I'm glad you got it working, but absent a MWE of the original problem there isn't much I can do.
hi @patrick-kidger Sure. I will prepare one and put it here. On that note, do you have any suggestion to know how much memory a jetted function is using? Some sort of profiling the equinox based code for memory and flops. Thank you!
Hi @patrick-kidger I want to take the jvp of loss function with respect to nn parameters along the random direction..Here is my code to do that
@eqx.filter_jit
def train_step_fwg(network, state, sub_key):
is_linear = lambda x: isinstance(x, eqx.nn.Linear)
get_weights = lambda m: [x.weight
for x in jax.tree_util.tree_leaves(m, is_leaf=is_linear)
if is_linear(x)]
get_bias = lambda m: [x.bias
for x in jax.tree_util.tree_leaves(m, is_leaf=is_linear)
if is_linear(x)]
weights = get_weights(network)
biases = get_bias(network)
if dist_type == "normal":
new_weights = [r * jax.random.normal(subkey, weight.shape)
for weight, subkey in zip(weights, jax.random.split(sub_key, len(weights)))]
new_biases = [r * jax.random.normal(subkey, bias.shape)
for bias, subkey in zip(biases, jax.random.split(sub_key, len(biases)))]
new_model = eqx.tree_at(get_weights, network, new_weights)
new_model = eqx.tree_at(get_bias, new_model, new_biases)
params, static = eqx.partition(network, eqx.is_array)
params1, static1 = eqx.partition(new_model, eqx.is_array)
l_fn = lambda p: loss_final(p, static)
l_val, grad = eqx.filter_jvp(l_fn, (params,), (params1,))
fw_grad = jax.tree_map(lambda p: grad * p, params1)
updates, new_state = optimizer.update(fw_grad, state, network)
network = eqx.apply_updates(network, updates)
return network, new_state, l_val
The shape of tangent is shape as primal.There fore I extract the weights and biases and for tangent I initial tangen with normal distribution. The method I adopt is bit longer..Is there anyway to do this through short codes. Thank you very much!
@patrick-kidger Hi Patrick any help on this issue will be really helpful..Thank you so much!
So I notice that you appear to be reusing sub_key
: you should split this before using it with new_weights
and new_biases
.
Other than that, what you've written looks reasonable.
Thanks @patrick-kidger.

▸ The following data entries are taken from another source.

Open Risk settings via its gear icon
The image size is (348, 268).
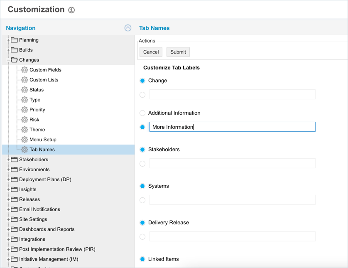tap(25, 120)
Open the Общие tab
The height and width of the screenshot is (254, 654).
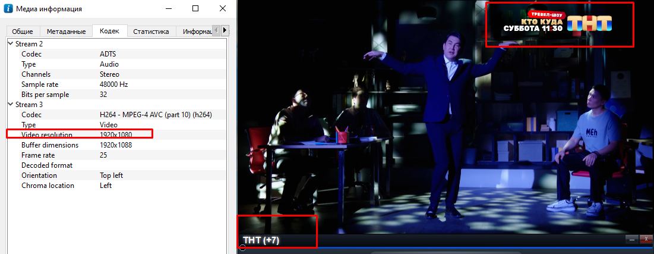pos(24,32)
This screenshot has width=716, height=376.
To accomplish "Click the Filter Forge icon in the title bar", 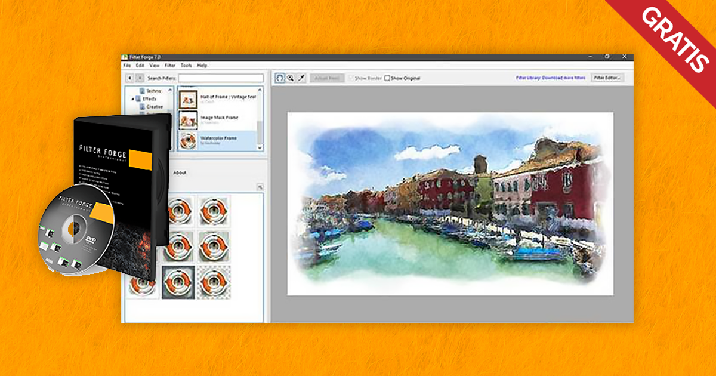I will (125, 57).
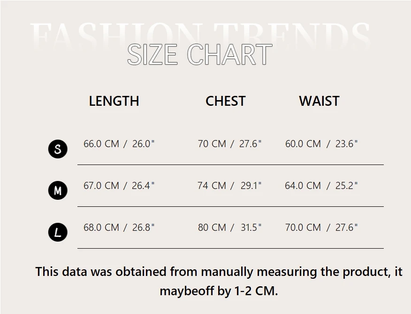Click the M size circle icon
411x314 pixels.
pyautogui.click(x=58, y=190)
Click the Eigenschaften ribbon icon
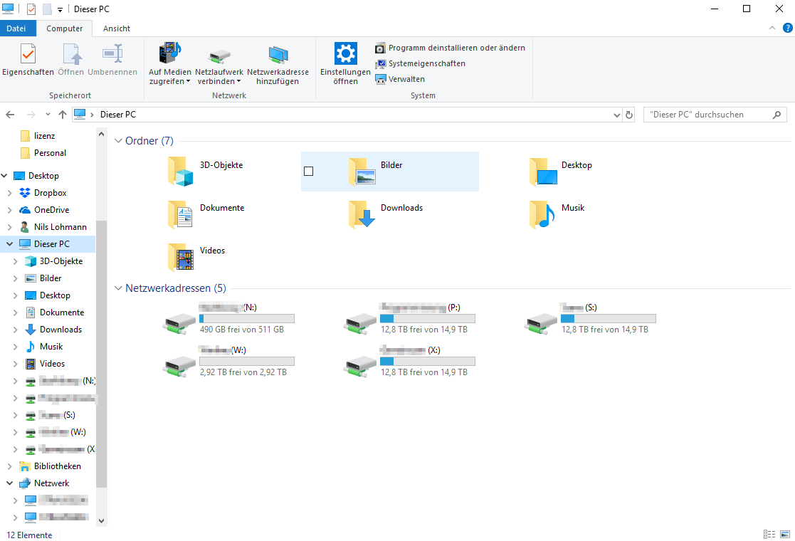795x541 pixels. pos(28,55)
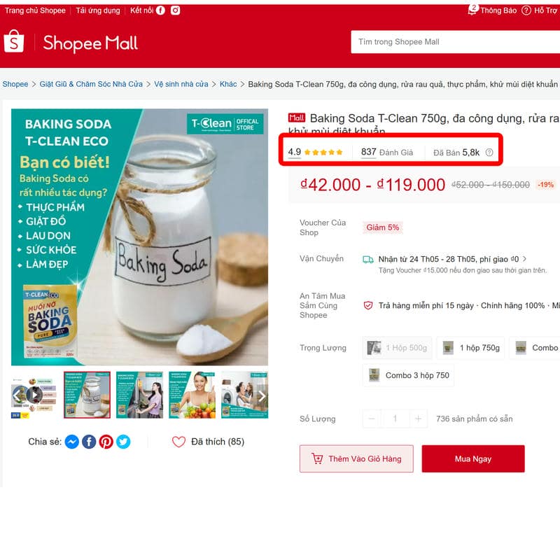The width and height of the screenshot is (560, 560).
Task: Select the Combo 3 hộp 750 option
Action: (x=408, y=375)
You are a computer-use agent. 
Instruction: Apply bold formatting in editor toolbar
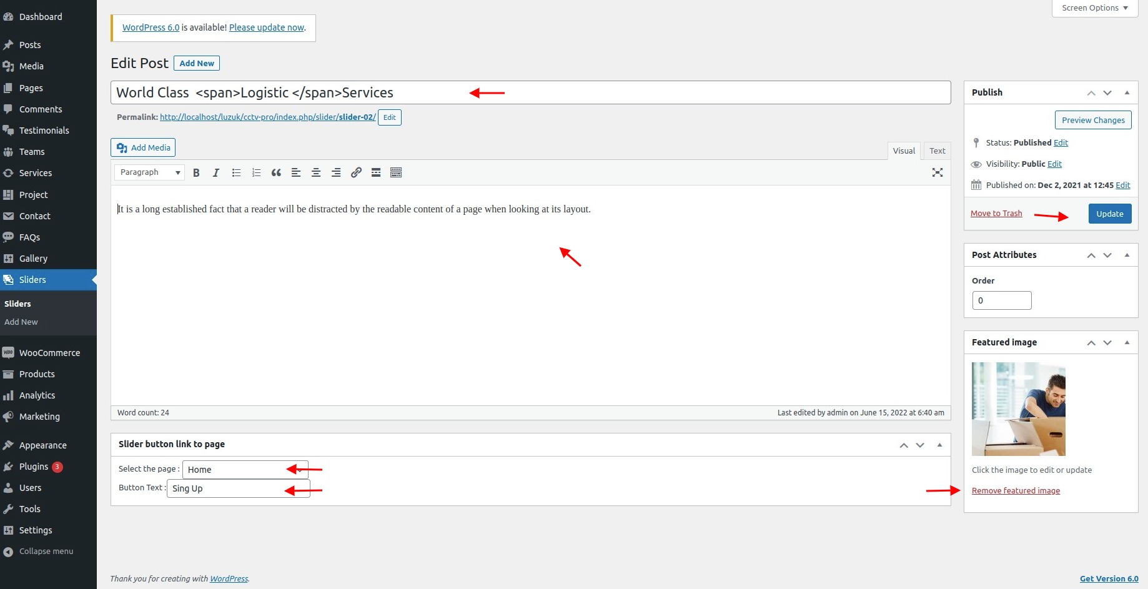(196, 173)
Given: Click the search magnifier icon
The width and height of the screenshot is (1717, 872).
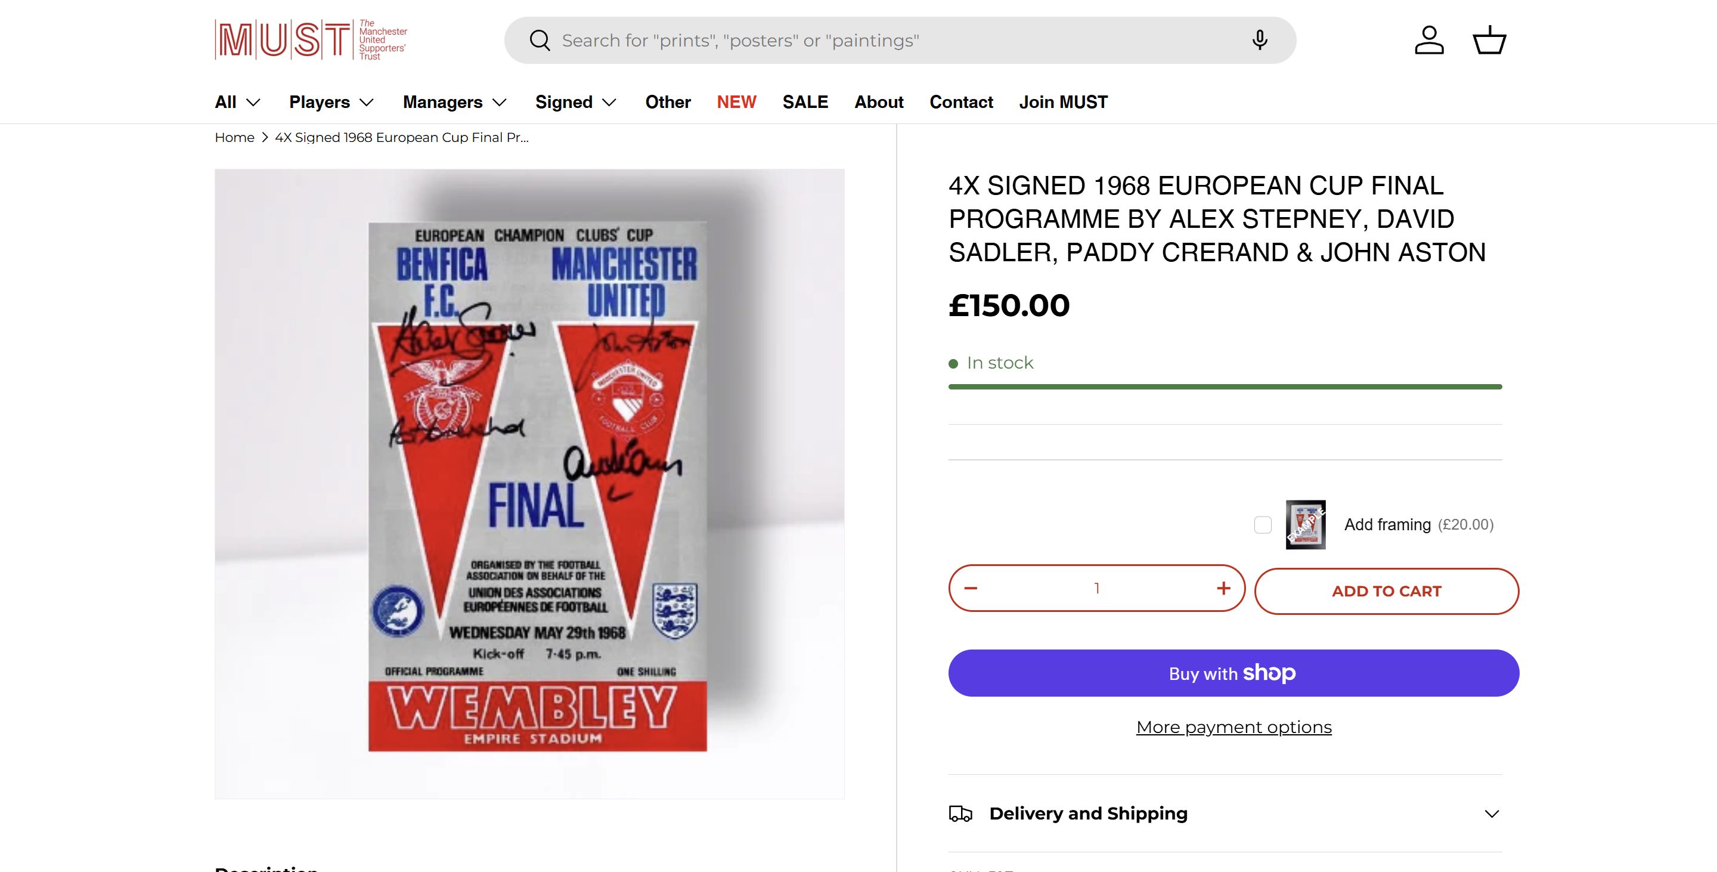Looking at the screenshot, I should [539, 41].
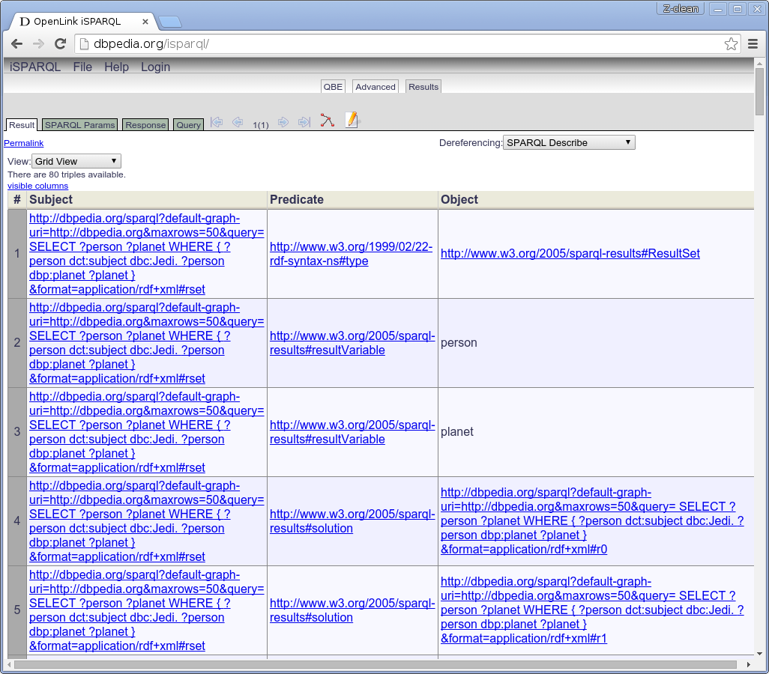Open the View Grid View dropdown

[76, 161]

In fact I split them this my for loop in driver script.
key = jax.random.PRNGKey(7)
sub_key = jr.split(key, N_EPOCHS)
print(sub_key)
sys.exit()
key_count = 0
counter = tqdm(np.arange(N_EPOCHS))
for epoch in counter:
# pinn, opt_state, loss = train_step_opt(pinn, opt_state)
pinn, opt_state, loss = train_step_fwg(pinn, opt_state, sub_key[key_count])
key_count = key_count + 1
Also my Neural Net class is defined as follows
class NeuralNetwork(eqx.Module):
layers: list
def __init__(self, key):
key1, key2, key3, key4, key5, key6, key7, key8, key9, _ = jax.random.split(key, 10)
# These contain trainable parameters.
self.layers = [eqx.nn.Linear(2, 20, key=key1),
eqx.nn.Linear(20, 20, key=key2),
eqx.nn.Linear(20, 20, key=key3),
eqx.nn.Linear(20, 20, key=key4),
eqx.nn.Linear(20, 20, key=key5),
eqx.nn.Linear(20, 20, key=key6),
eqx.nn.Linear(20, 20, key=key7),
eqx.nn.Linear(20, 20, key=key8),
eqx.nn.Linear(20, 1, key=key9),
]
def __call__(self, x, t):
xt = jnp.hstack((x, t))
for layer in self.layers[:-1]:
xt = jax.nn.tanh(layer(xt))
return self.layers[-1](xt).reshape(())
In the call
function I have to invoke .reshape
as output is not scaler when I take the gradeint of output with input. Is this right to invoke rshape
?
Thank you very much! Regards Raj
Hi @patrick-kidger, I had a question on changing the sign of gradient. e.g.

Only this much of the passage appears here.